Labor of love
Vianey Martinez has been baking her whole life. Growing up in a Nicaraguan and Mexican household in Daly City, she was raised on Latin comfort food, her mother teaching her how to cook tortillas, cookies and cakes from a young age. Over the years, she would become a medical assistant and a reproductive specialist for different areas of the health care industry, but she never stopped baking. This summer, Martinez decided to take her kitchen skills to the next level, getting her business license and starting up Filbert Avenue Baking Co. Since then, she’s stopped working in health care and started selling her goods at local coffee shops, community events and setting up outside her house, along with taking custom orders online. For more information, contact Martinez on her Filbert Avenue Baking Co. Facebook page, or on instagram @citygirlcountrycarbs.
Was there any specific inspiration that made you decide to start your own business?

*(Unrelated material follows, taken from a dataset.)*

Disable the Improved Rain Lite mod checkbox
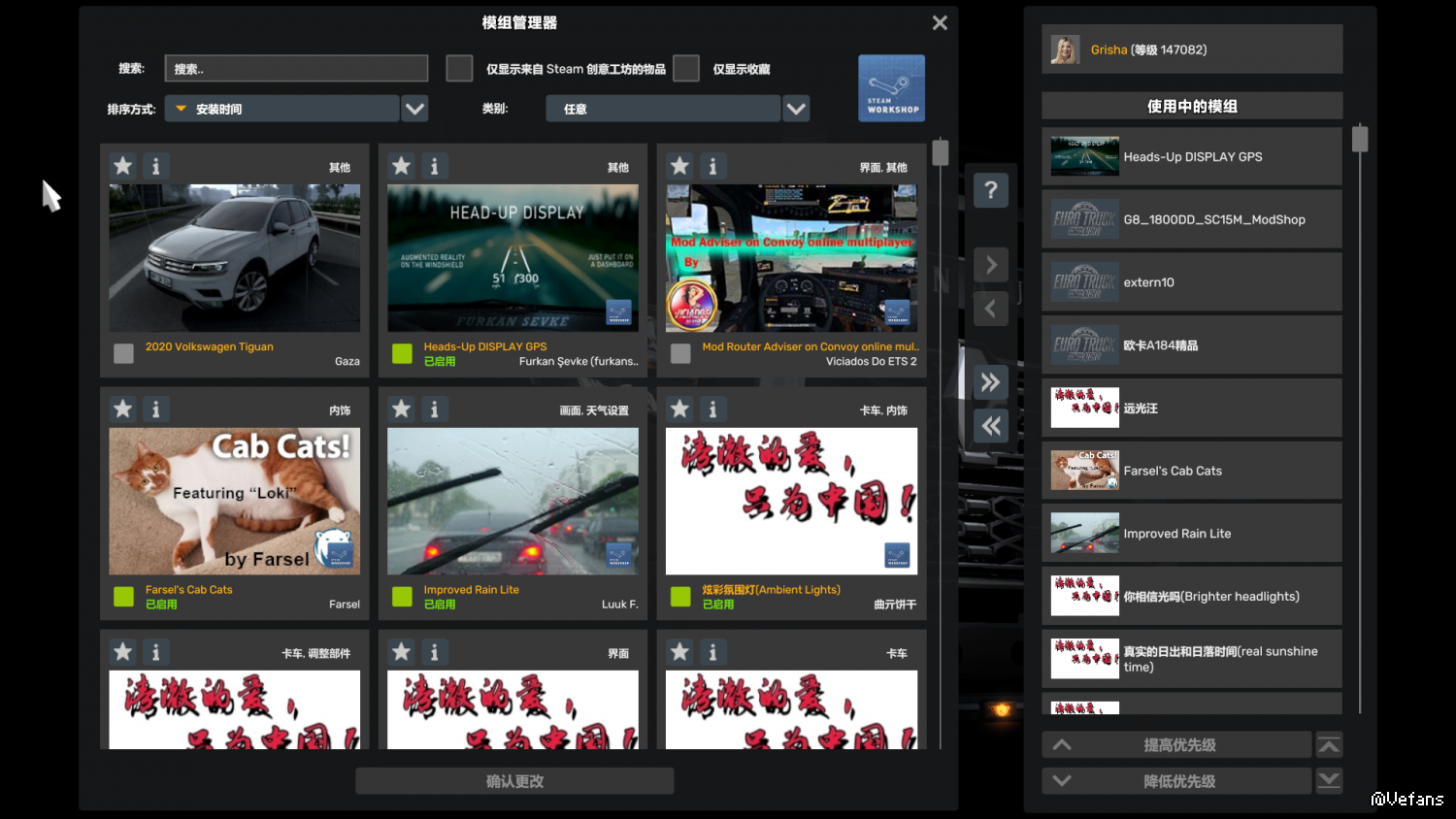 coord(402,596)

When I was in health care, I’d always bake for a lot of friends. We relied a lot on treats and cake and carbs and caffeine, and so I started doing it more and more. You know that moment when everyone says “Do what makes you happy”? Well, this does make me happy, so I just decided, “What the hey,” I’m gonna give it a go at doing what makes me happy.

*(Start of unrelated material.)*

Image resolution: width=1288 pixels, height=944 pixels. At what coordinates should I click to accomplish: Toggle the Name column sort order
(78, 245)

How do you operate right now?
It’s still very small right now. It’s just a tiny little home operation and I only very recently got the confidence to meander outside my front door. I’m at Blackbird Cafe on Mondays from 4-7 p.m. selling vegan, non-GMO tortillas, but that’s a very recent venture and they’re not sure if it’s going to be year-round. Right now it’s basically by appointment only. I take custom orders online [through social media] and deliver them.
What’s on the menu?
I’m still finishing the menu, but the things I can say are confidently on the menu are homemade tortillas, chewy chocolate chip cookies and an ode to my Mexican cookies I grew up with, galletas grageas—sugar cookies rolled in sprinkles, and made-to-order cakes.

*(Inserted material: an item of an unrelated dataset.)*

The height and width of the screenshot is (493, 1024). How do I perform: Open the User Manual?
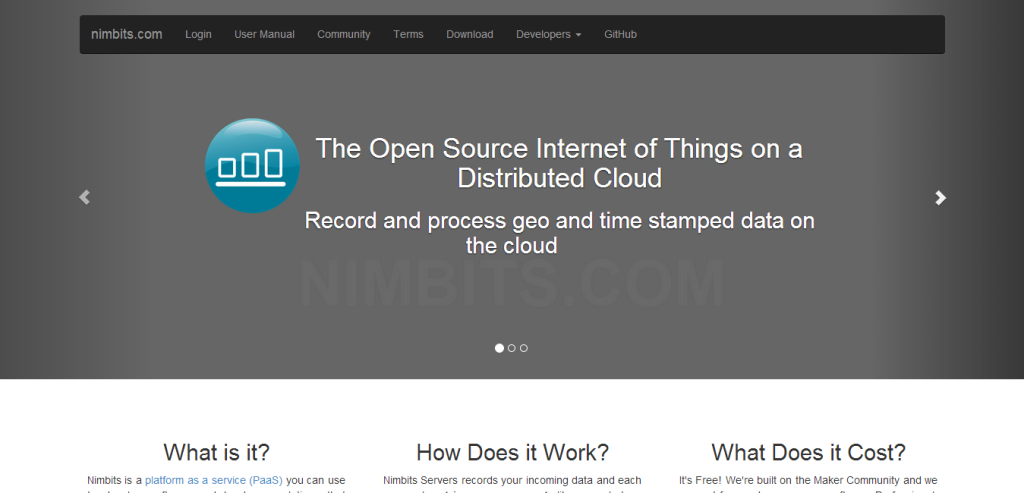tap(264, 34)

Any sort of risks involved?
You have to be respectful with food. Your kitchen has to be a sacred space—you’re always running a real risk when you cook for people. I also never thought I’d be at this point where I would just literally leave something I loved so, so, so much in [health care], and change is scary. But leaving doesn’t always have to mean you weren’t happy, you just gotta grow.
What are future business plans?
I applied to the farmers’ market and I’m waiting to hear back, but the goal is to never stop doing this. If I got to a point where I could do this full-time, absolutely I would.